Gear surface wear will inevitably occur under the complicated excitations in a locomotive. The continuous accumulated wear would induce the deterioration of the meshing state of the gear pair and it affects the stability of operation and shorten the service life of components. Therefore, it is the premise of fault maintenance to accurately grasp the evolution law of wear and its effect on the components’ vibrations. However, there is little work on the wear calculation of the gear pain in a locomotive considering the complicated excitations. To fill this gap, a locomotive-track spatially coupled dynamics model with the discrete gear model is employed in this paper, which combines with the typical Archard’s wear calculation equation. The calculation method of load distribution of discrete tooth slices under misalignment is proposed. The time-varying mesh stiffness, track irregularity, and time-varying wear coefficient are comprehensively taken into account. In addition, the developed wear depth, deemed as a kind of profile error, is taken into account in the dynamic transmission error (DTE).
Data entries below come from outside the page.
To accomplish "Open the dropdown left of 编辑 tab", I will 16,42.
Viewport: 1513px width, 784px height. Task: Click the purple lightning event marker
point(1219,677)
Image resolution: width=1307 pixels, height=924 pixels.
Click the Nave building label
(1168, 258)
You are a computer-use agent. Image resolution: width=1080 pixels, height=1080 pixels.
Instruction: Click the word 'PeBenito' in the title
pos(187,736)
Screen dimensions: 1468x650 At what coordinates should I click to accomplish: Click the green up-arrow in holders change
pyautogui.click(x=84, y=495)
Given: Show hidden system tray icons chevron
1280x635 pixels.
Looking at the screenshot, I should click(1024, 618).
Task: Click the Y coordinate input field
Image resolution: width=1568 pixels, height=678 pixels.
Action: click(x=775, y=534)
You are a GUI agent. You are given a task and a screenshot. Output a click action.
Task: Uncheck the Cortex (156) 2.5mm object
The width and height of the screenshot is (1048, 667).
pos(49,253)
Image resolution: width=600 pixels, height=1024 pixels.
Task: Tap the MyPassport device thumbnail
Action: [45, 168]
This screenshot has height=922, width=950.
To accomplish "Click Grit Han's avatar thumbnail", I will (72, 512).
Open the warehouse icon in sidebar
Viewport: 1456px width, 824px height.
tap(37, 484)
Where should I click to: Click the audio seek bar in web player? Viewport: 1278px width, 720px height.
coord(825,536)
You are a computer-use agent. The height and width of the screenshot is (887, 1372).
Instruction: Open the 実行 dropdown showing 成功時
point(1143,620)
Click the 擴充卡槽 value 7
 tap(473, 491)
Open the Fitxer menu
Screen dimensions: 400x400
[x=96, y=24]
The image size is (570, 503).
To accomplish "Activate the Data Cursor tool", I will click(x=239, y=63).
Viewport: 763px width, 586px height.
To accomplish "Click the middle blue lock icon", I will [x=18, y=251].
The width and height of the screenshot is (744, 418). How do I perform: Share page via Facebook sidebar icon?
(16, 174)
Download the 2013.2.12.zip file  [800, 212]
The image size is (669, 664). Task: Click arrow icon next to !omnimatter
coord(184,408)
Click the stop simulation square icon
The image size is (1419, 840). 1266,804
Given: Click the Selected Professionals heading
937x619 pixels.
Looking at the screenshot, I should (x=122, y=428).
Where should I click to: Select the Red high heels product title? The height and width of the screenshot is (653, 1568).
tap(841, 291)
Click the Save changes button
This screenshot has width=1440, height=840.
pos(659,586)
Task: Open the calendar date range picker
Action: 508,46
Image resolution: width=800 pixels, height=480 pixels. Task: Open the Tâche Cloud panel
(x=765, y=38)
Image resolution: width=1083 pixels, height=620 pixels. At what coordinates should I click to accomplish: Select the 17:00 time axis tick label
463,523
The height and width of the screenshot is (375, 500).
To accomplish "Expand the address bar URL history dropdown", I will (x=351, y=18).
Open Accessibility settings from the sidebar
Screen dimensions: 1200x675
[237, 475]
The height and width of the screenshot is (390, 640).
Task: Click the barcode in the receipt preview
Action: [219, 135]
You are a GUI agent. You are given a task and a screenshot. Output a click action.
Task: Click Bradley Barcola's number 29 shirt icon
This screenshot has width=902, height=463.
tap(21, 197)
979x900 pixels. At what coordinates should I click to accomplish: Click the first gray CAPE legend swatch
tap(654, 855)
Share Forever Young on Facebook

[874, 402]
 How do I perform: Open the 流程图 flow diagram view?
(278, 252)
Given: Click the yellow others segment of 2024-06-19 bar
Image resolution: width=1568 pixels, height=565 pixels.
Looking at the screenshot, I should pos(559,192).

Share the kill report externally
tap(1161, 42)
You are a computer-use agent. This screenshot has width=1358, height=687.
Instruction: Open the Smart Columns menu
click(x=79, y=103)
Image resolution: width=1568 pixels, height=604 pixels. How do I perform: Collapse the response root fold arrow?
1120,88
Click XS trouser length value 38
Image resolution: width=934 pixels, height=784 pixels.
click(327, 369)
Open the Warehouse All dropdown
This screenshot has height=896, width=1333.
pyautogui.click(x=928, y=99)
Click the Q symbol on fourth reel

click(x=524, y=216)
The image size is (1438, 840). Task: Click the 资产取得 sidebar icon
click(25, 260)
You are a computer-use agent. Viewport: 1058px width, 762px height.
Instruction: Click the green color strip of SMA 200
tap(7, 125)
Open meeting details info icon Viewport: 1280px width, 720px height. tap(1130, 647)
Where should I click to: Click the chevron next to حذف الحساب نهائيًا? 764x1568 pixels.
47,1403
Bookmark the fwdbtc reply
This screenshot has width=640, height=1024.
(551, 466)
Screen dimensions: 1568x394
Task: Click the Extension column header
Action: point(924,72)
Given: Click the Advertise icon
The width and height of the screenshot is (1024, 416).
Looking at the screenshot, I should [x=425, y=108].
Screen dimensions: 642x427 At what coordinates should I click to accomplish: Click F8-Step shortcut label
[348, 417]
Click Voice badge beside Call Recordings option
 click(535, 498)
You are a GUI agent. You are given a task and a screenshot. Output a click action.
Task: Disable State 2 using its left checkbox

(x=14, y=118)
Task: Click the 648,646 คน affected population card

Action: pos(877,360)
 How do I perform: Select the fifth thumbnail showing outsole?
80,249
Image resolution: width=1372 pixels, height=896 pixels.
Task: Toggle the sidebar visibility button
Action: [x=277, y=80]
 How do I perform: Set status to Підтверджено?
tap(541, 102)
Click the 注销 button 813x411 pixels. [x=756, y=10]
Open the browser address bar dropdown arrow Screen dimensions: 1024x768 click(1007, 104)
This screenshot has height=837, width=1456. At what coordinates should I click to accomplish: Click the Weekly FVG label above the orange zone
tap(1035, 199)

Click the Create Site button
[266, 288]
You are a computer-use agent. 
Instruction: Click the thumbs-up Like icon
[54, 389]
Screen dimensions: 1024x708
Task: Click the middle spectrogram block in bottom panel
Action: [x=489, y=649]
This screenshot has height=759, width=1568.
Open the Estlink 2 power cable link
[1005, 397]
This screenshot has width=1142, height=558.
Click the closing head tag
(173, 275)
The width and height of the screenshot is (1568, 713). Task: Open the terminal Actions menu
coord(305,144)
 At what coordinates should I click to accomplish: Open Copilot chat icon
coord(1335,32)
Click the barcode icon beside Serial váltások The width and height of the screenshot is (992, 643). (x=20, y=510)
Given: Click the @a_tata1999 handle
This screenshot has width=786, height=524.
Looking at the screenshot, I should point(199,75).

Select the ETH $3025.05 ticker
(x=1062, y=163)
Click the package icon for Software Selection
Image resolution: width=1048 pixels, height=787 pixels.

The results indicate that the accumulated wear depth of the driving gear is more severe than that of the driven gear. There is an apparent difference in wear distribution for different discrete slices along the tooth width under misalignment. In addition, the developed cumulative wear depth could exert a vital influence on the dynamic performance of components in the vehicle system. This study can provide a theoretical guideline for service life prediction and structural design.